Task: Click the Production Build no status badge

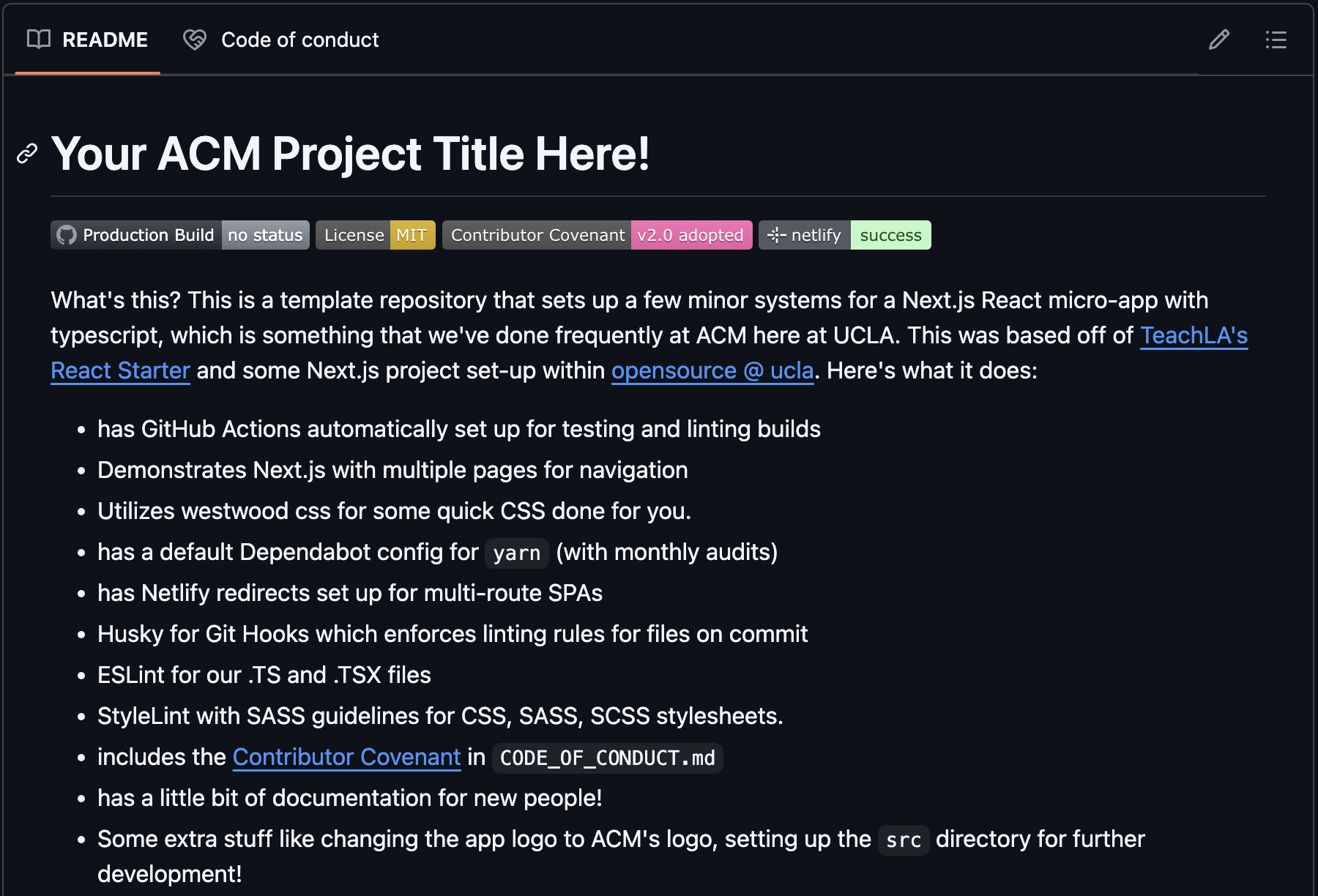Action: click(180, 235)
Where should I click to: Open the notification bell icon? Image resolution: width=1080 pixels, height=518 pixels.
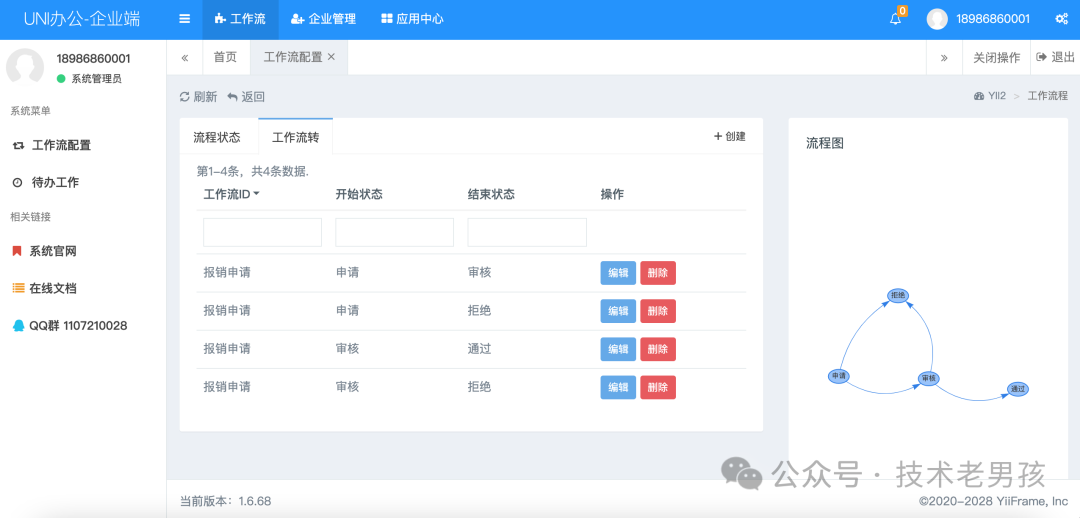tap(895, 19)
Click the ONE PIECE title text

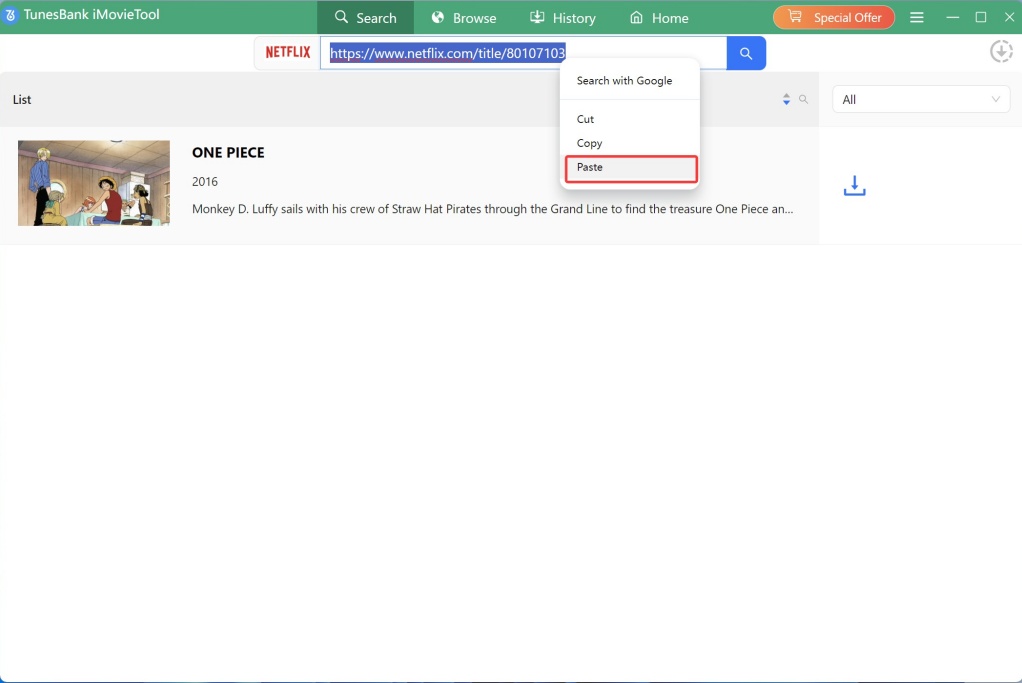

────────

Task details:
Repeat every entry above precisely, leaving each picture out.

Response box:
Task: Click the Production Build no status badge

Action: click(180, 235)
Where should I click to: Open the notification bell icon? Image resolution: width=1080 pixels, height=518 pixels.
tap(895, 19)
Click the ONE PIECE title text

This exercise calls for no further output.